PGE Start Lublin awansował do półfinału mistrzostw Polski. W piątym meczu ćwierćfinału fazy play-off ekstraklasy koszykarzy pokonał Energę Icon Sea Czarnych Słupsk 109:94.
O zwycięstwie zdecydował fantastyczny początek spotkania w wykonaniu Startu. Pierwszą kwartę lublinianie wygrali bowiem aż 35:16!
Dzięki temu zwycięstwu wygrali ćwierćfinałową rywalizację 3:2. Bowiem po czterech wcześniejszych spotkaniach był remis. W ubiegłym tygodniu „Startowcy” wygrali dwa mecze w Lublinie, natomiast w miniony wtorek i czwartek musieli uznać wyższość przeciwników na wyjeździe.
CZYTAJ: Mateusz Stolarski: Mam nadzieję, że najlepsze dni w historii Motoru dopiero przed nami
Nie dziwi więc zadowolenie lubelskiego szkoleniowca:
– Za każdym razem kiedy się wchodzi do najlepszej czwórki, do gry o medale, jest duże zmęczenie, natomiast jest też ogromna radość. W sporcie walczymy po to żeby wygrywać, żeby grać jak najdłużej. Cieszę się tym bardziej, że nie ma takiej osoby, która przed sezonem stawiała Start Lublin w kolejce po medale czy w najlepszej czwórce. Może w trakcie sezonu były takie osoby, natomiast przed sezonem, jak ktoś oglądał nasz skład, było mało wiary w nas.

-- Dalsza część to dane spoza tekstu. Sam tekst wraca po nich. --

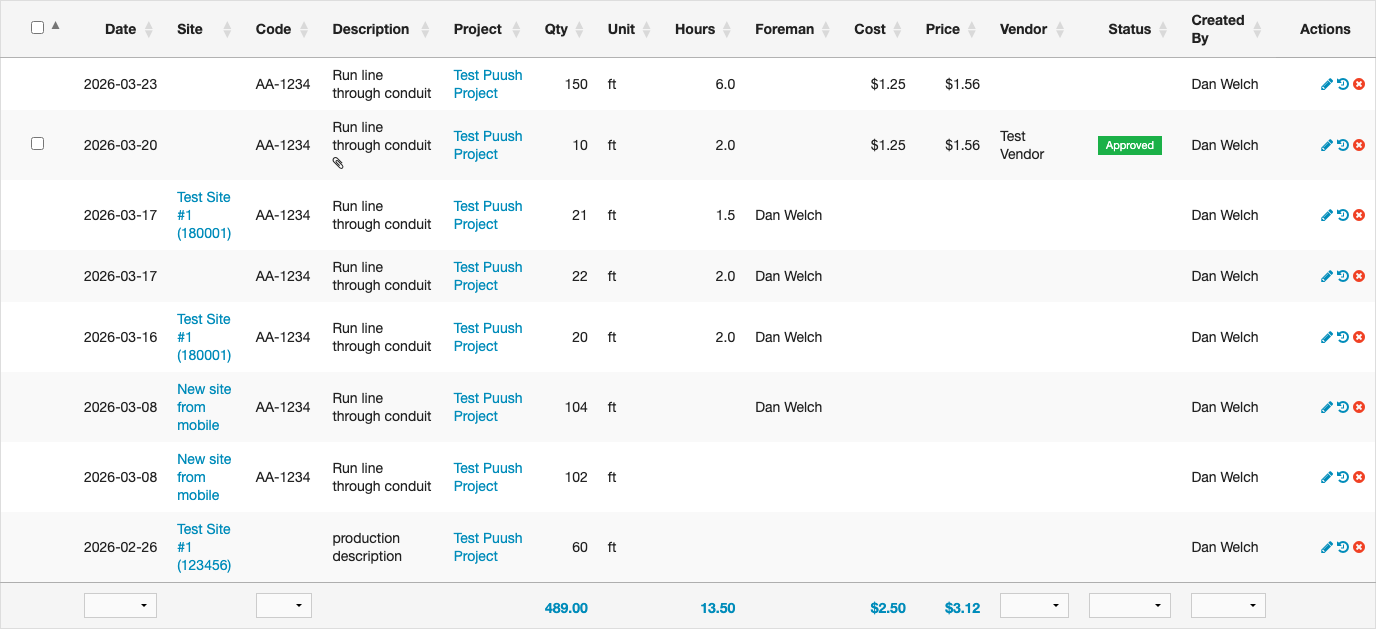The image size is (1376, 630).
Task: Delete the 2026-02-26 production description entry
Action: 1359,547
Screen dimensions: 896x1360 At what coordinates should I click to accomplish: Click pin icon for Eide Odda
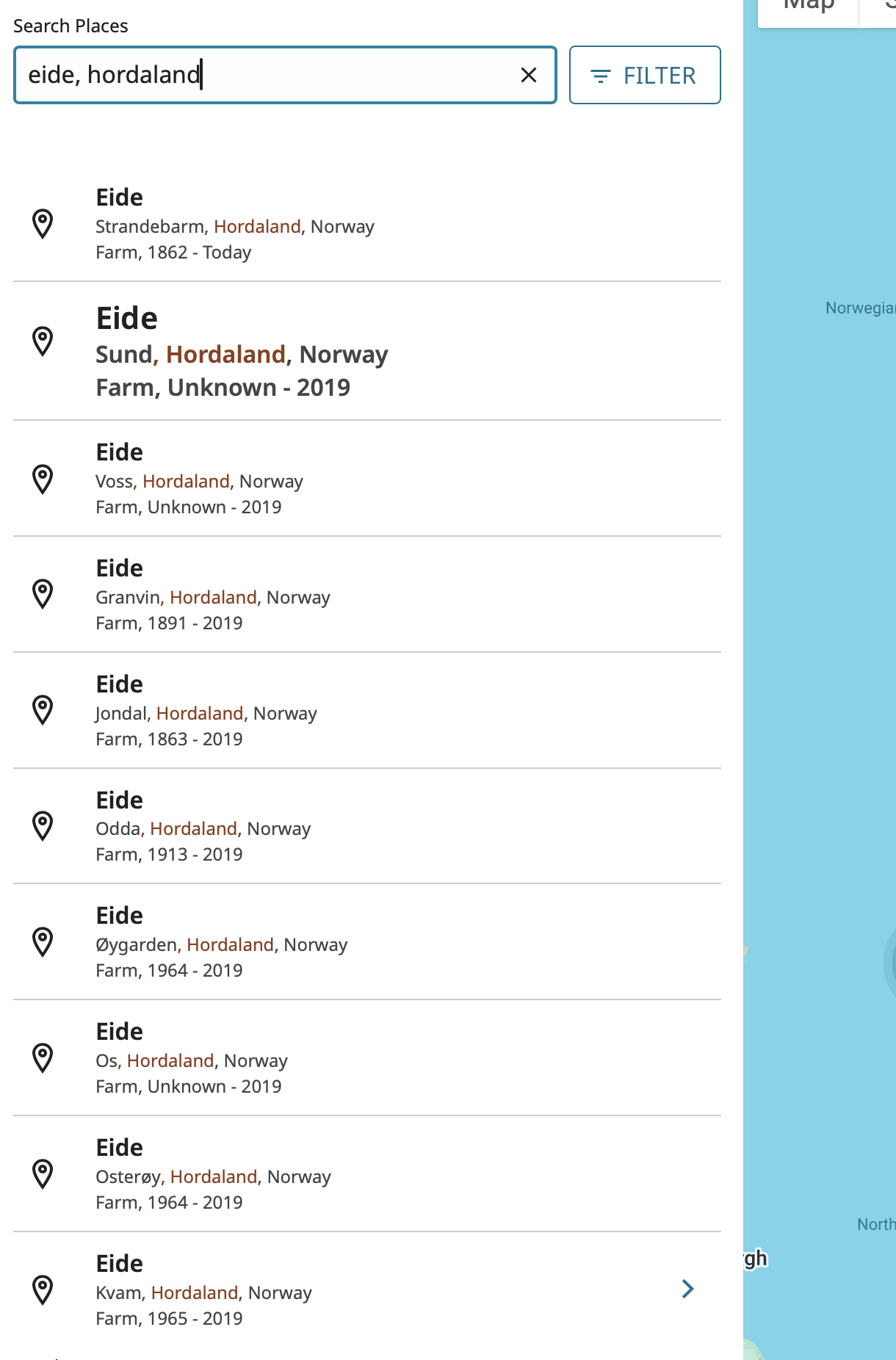click(43, 826)
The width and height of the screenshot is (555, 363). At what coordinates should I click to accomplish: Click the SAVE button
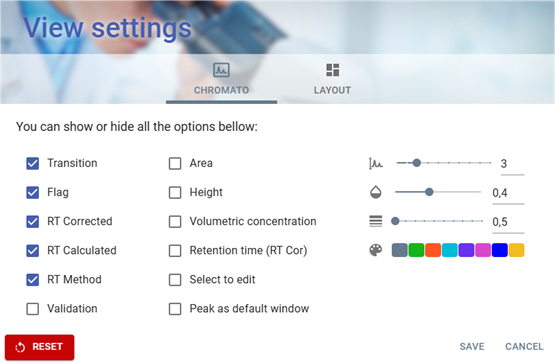click(472, 346)
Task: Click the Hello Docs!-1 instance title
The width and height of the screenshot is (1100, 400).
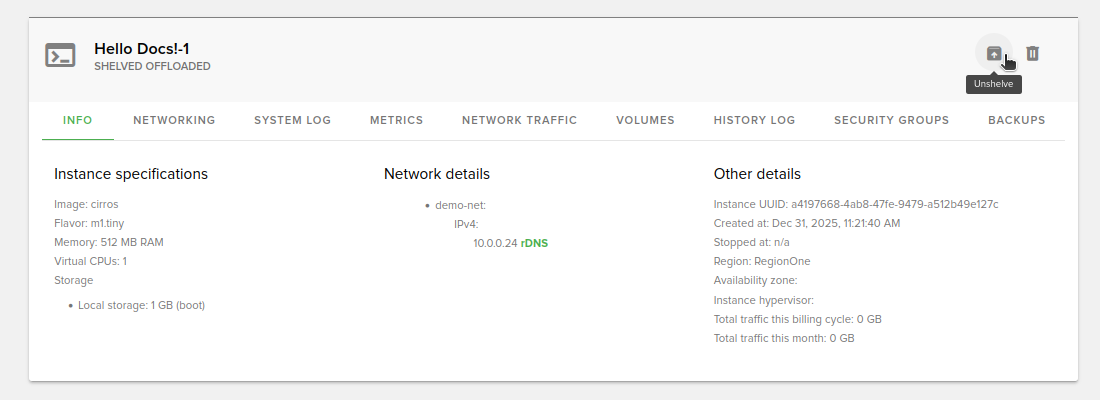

Z awansu do półfinału bardzo cieszy się skrzydłowy lublinian Michał Krasuski: – To są moje pierwsze play-offy i pierwszy piąty mecz o coś. Chcę go zapamiętać jak najlepiej i tak zapamiętam, bo wygraliśmy. Zaczęliśmy bardzo mocno i to nam pomogło. Pomogli też kibice, którzy nas wspierali. Po pierwszym punkcie cała hala żyła. To dla kibiców jest to zwycięstwo.
Najwięcej punktów dla Startu zdobyli: Wiliams i Ramey po 22.
Start o awans do finału zagra z Treflem Sopot.